Apesar da piora de indicadores, o consultor Marcos Olliver aponta que a saúde mental se tornou uma prioridade, o que avalia como positivo. "Para as outras gerações, não havia tanto a preocupação com a questão de qualidade de vida ou de bem-estar". Cerca de 13% dos brasileiros fazem terapia e 15% tomam remédios para tratar questões psiquiátricas, aponta pesquisa da Vida LinkedIn. Para 41,6%, saúde mental é uma das prioridades.

Barros afirma que esse movimento é um ponto de virada importante. "Isso indica que apesar das pressões inéditas que os jovens enfrentam, eles também desenvolvem estratégias próprias da sua época, como o próprio uso das redes sociais para formar comunidades virtuais e compartilhar o que sentem."

Em nome desse bem-estar, eles priorizam a vida privada em relação ao trabalho, e estão menos dispostos a se submeter a condições exaustivas: 56,2% dos jovens almejam vagas com possibilidade de trabalho remoto e horários flexíveis, de acordo com levantamento da Infojobs. Outros 71,6% disseram que deixariam os cargos se o ambiente fosse tóxico ou o trabalho estiver desalinhado com seus valores.

Nem todo genZ é igual

A classificação em gerações não é um consenso científico. Uma vez que foca nas diferenças e não nas convergências entre gerações, essas categorias fomentam a ideia de que há um choque entre elas, e servem de material para memes, além de refletir o pensamento de uma classe média alta, e não do grupo como um todo.

Feijó assinala que pessoas com níveis de renda e educação diferentes, têm comportamentos distintos, mesmo dentro da mesma geração.
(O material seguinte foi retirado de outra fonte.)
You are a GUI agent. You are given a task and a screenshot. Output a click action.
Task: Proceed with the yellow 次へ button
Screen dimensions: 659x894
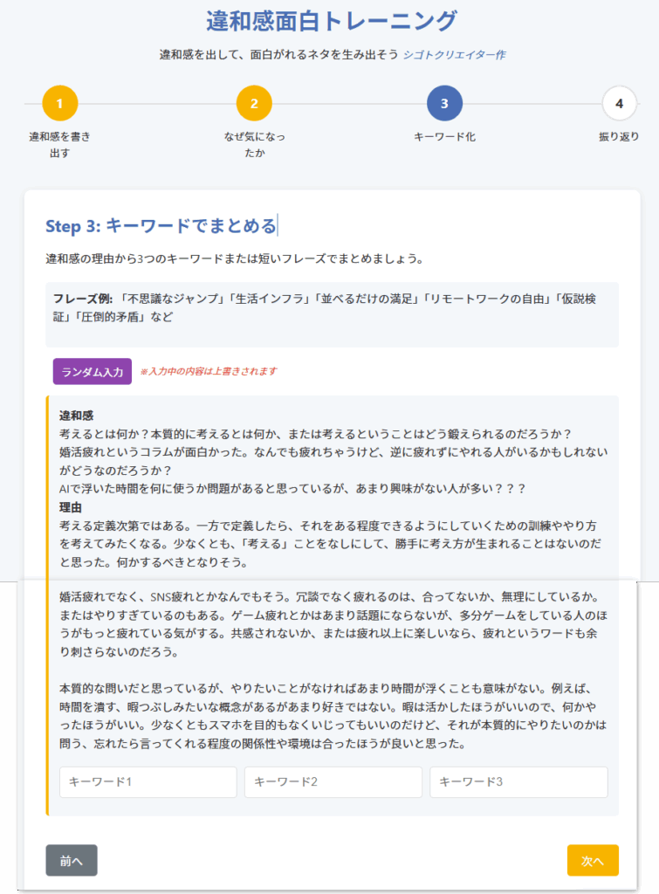pos(593,861)
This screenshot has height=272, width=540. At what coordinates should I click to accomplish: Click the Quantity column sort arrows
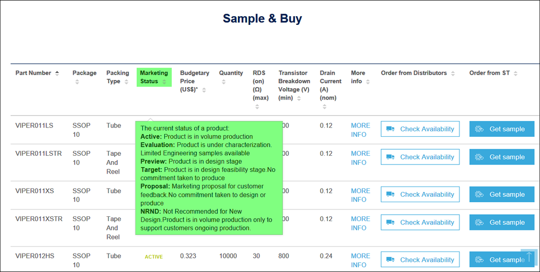(x=223, y=82)
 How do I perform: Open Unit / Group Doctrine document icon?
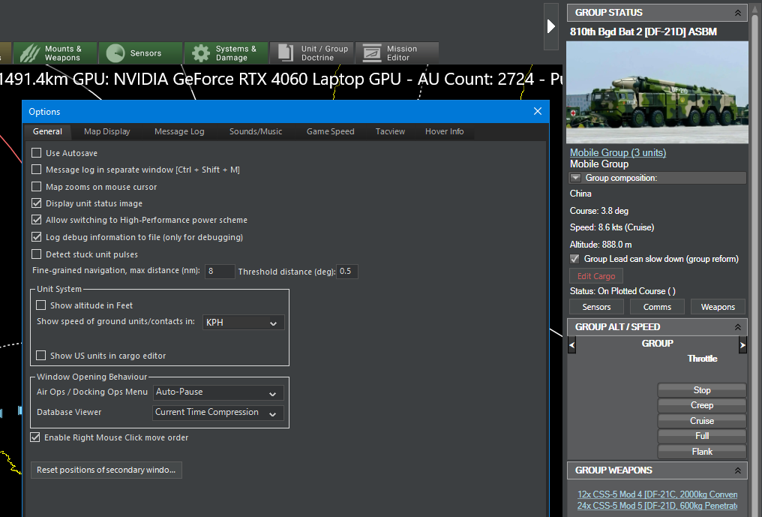[286, 53]
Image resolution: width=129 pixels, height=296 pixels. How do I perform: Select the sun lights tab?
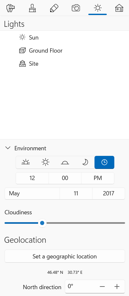(x=97, y=8)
"Geralmente, a população preta e parda tem esses sonhos materiais muito mais latentes do que a classe mais de renda mais elevada, composta majoritariamente por brancos ou amarelos. Por isso, o sonho da casa própria ainda é comum entre os mais pobres, enquanto os mais ricos já conseguem vislumbrar outras oportunidades, como ter um negócio e investir. Então, os sonhos são diferentes, mas os desafios permanecem."